**TASK DIRECTIONS:**
Turn every line of the entries below into a Markdown table with two columns, Row and Line. Number the rows and leave out blank lines.

● ● ●

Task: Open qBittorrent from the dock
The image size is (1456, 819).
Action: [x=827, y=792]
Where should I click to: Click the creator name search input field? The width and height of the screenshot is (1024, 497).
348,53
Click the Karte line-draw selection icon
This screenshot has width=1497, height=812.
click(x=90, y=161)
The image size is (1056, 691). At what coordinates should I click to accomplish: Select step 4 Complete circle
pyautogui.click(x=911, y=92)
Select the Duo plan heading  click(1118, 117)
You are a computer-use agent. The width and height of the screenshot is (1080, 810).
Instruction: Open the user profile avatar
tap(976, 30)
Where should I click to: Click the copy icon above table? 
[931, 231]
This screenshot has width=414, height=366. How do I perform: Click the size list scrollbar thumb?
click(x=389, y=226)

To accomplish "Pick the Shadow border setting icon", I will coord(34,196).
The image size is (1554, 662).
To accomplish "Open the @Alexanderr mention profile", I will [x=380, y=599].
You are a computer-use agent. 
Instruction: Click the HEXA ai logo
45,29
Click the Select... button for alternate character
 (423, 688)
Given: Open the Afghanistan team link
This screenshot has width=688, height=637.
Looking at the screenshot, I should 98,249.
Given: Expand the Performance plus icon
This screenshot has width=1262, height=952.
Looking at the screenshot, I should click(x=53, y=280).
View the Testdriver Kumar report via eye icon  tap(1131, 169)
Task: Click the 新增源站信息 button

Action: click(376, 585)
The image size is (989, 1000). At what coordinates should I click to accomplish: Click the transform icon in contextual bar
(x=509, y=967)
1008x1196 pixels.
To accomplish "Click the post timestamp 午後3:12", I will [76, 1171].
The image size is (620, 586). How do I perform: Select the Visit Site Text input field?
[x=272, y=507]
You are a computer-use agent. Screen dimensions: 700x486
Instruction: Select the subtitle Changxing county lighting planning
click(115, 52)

● ● ●

**TASK OUTPUT:**
| Row | Line |
|---|---|
| 1 | Task: Open qBittorrent from the dock |
| 2 | The image size is (1456, 819). |
| 3 | Action: [x=827, y=792] |
| 4 | Where should I click to: Click the creator name search input field? The width and height of the screenshot is (1024, 497). |
| 5 | 348,53 |
| 6 | Click the Karte line-draw selection icon |
| 7 | This screenshot has width=1497, height=812. |
| 8 | click(x=90, y=161) |
| 9 | The image size is (1056, 691). At what coordinates should I click to accomplish: Select step 4 Complete circle |
| 10 | pyautogui.click(x=911, y=92) |
| 11 | Select the Duo plan heading  click(1118, 117) |
| 12 | You are a computer-use agent. The width and height of the screenshot is (1080, 810). |
| 13 | Instruction: Open the user profile avatar |
| 14 | tap(976, 30) |
| 15 | Where should I click to: Click the copy icon above table?  |
| 16 | [931, 231] |
| 17 | This screenshot has width=414, height=366. How do I perform: Click the size list scrollbar thumb? |
| 18 | click(x=389, y=226) |
| 19 | To accomplish "Pick the Shadow border setting icon", I will coord(34,196). |
| 20 | The image size is (1554, 662). |
| 21 | To accomplish "Open the @Alexanderr mention profile", I will [x=380, y=599]. |
| 22 | You are a computer-use agent.  |
| 23 | Instruction: Click the HEXA ai logo |
| 24 | 45,29 |
| 25 | Click the Select... button for alternate character |
| 26 |  (423, 688) |
| 27 | Given: Open the Afghanistan team link |
| 28 | This screenshot has width=688, height=637. |
| 29 | Looking at the screenshot, I should 98,249. |
| 30 | Given: Expand the Performance plus icon |
| 31 | This screenshot has width=1262, height=952. |
| 32 | Looking at the screenshot, I should click(x=53, y=280). |
| 33 | View the Testdriver Kumar report via eye icon  tap(1131, 169) |
| 34 | Task: Click the 新增源站信息 button |
| 35 | Action: click(376, 585) |
| 36 | The image size is (989, 1000). At what coordinates should I click to accomplish: Click the transform icon in contextual bar |
| 37 | (x=509, y=967) |
| 38 | 1008x1196 pixels. |
| 39 | To accomplish "Click the post timestamp 午後3:12", I will [76, 1171]. |
| 40 | The image size is (620, 586). How do I perform: Select the Visit Site Text input field? |
| 41 | [x=272, y=507] |
| 42 | You are a computer-use agent. Screen dimensions: 700x486 |
| 43 | Instruction: Select the subtitle Changxing county lighting planning |
| 44 | click(115, 52) |